**Stored records**
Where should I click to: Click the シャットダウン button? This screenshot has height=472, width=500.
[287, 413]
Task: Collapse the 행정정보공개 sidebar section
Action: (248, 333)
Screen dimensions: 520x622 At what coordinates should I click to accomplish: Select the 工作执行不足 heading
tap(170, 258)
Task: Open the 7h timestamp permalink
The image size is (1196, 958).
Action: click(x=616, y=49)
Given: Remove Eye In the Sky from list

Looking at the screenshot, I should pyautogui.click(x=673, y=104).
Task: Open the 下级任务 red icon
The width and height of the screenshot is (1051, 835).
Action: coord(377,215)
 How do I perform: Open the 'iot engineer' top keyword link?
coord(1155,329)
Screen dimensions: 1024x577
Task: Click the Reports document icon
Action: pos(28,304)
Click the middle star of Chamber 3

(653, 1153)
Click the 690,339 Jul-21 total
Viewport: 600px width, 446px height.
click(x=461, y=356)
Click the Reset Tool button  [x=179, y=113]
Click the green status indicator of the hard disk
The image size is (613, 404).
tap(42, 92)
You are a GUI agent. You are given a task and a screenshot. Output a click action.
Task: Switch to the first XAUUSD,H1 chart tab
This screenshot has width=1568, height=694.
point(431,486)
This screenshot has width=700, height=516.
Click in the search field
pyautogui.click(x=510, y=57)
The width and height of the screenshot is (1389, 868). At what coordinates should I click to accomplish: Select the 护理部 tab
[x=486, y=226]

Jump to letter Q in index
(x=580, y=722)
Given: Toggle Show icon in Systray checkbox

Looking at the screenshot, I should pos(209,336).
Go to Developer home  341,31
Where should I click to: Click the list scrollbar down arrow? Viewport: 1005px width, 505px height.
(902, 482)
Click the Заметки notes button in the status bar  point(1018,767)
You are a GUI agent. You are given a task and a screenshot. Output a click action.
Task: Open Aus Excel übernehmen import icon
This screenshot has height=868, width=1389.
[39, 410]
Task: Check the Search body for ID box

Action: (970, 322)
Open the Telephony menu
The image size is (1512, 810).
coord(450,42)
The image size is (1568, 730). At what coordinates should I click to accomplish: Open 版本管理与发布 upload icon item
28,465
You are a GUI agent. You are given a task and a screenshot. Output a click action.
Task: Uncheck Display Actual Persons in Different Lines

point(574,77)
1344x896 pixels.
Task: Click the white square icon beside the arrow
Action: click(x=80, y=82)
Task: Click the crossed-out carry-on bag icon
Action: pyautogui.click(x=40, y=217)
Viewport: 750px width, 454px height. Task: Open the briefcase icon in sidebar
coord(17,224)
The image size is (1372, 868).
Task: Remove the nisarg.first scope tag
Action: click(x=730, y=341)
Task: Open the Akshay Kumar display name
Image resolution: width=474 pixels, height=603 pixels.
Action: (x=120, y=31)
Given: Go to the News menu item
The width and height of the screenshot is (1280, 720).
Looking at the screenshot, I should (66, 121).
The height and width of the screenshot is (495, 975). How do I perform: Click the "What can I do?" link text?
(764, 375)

**Written request**
Please write out the items from the line with "Task: Check the Search body for ID box" to the line with "Action: pyautogui.click(x=40, y=217)", keeping every character the same.

**Exercise output**
Task: Check the Search body for ID box

Action: (970, 322)
Open the Telephony menu
The image size is (1512, 810).
coord(450,42)
The image size is (1568, 730). At what coordinates should I click to accomplish: Open 版本管理与发布 upload icon item
28,465
You are a GUI agent. You are given a task and a screenshot. Output a click action.
Task: Uncheck Display Actual Persons in Different Lines

point(574,77)
1344x896 pixels.
Task: Click the white square icon beside the arrow
Action: click(x=80, y=82)
Task: Click the crossed-out carry-on bag icon
Action: pyautogui.click(x=40, y=217)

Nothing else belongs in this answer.